Blue Gold: World Water Wars
"Blue Gold: World Water Wars" was originally released in 2008 but its message is even more relevant today. As world fresh water supplies decrease the looming specter of water wars is becoming more apparent. We didn't get the message in 2008 and we're still not doing what we need to do worldwide to protect our water.
The film was produced and directed by Sam Bozzo, who originally intended to produce a sequel to the 1976 science fiction classic "The Man Who Fell to Earth" starring David Bowie. The film was about an extraterrestrial being falling to earth at a time when earth was running out of water. In his research for the film Bozzo came across the book "Blue Gold: World Water Wars" and he was moved to make a documentary film based on this book instead of his original plan for science fiction.
One critic has stated: "It's not a film about saving the environment. It's a film about saving ourselves." Ancient societies cherished their water and there were many rituals conducted around it. In contrast our world has made it a commodity to be handled for profit by the most powerful bidder. Giant corporations are not only bottling and selling it, they're also depleting the ground water while other multinationals contaminate that same ground water through industrial agriculture.

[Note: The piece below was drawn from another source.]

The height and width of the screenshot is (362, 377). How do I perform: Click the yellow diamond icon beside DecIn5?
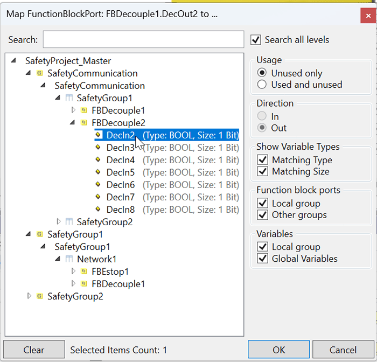pos(98,172)
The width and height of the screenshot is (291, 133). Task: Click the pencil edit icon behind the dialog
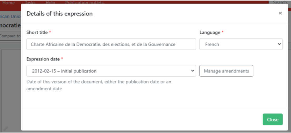click(6, 129)
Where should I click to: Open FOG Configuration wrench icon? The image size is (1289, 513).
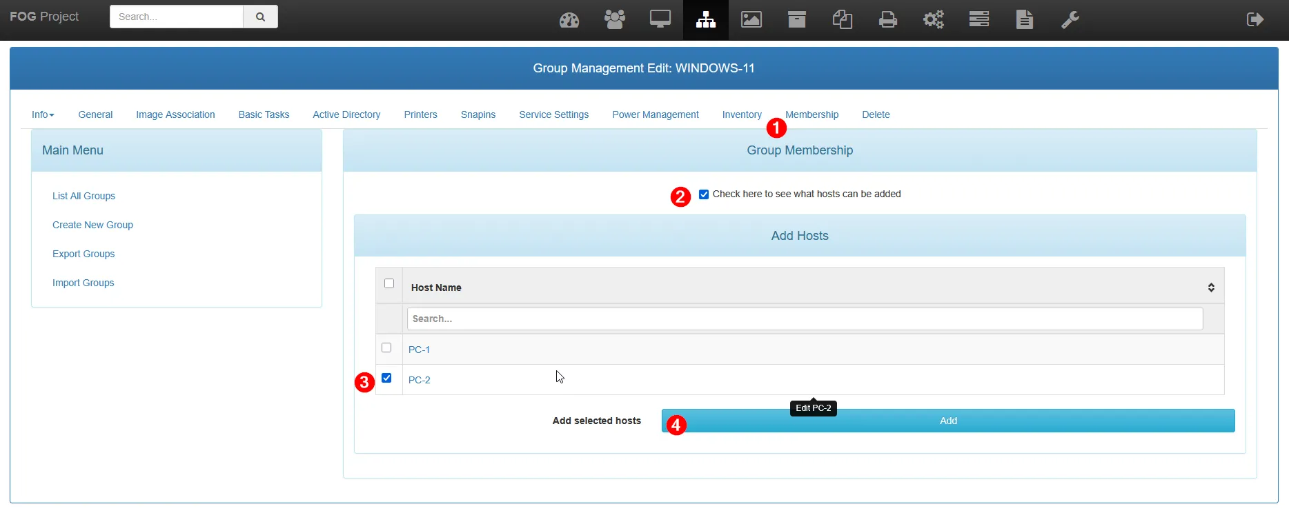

We are now facing a time when water is in short supply for a few big cities worldwide and Mexico City is at the top of the list. The film offers a few solutions for the conservation of water but the main message is the necessity to organize and resist. Communities need to resist the huge international corporations that are trying to steal their water in the context of water privatizations. Some impressive examples are given of communities that have opposed these multinationals successfully but the companies are still operating freely in many parts of the world, favouring their shareholders over the local populations. This film makes it very clear that our future on this planet depends on our collective will to understand and resolve this water crisis.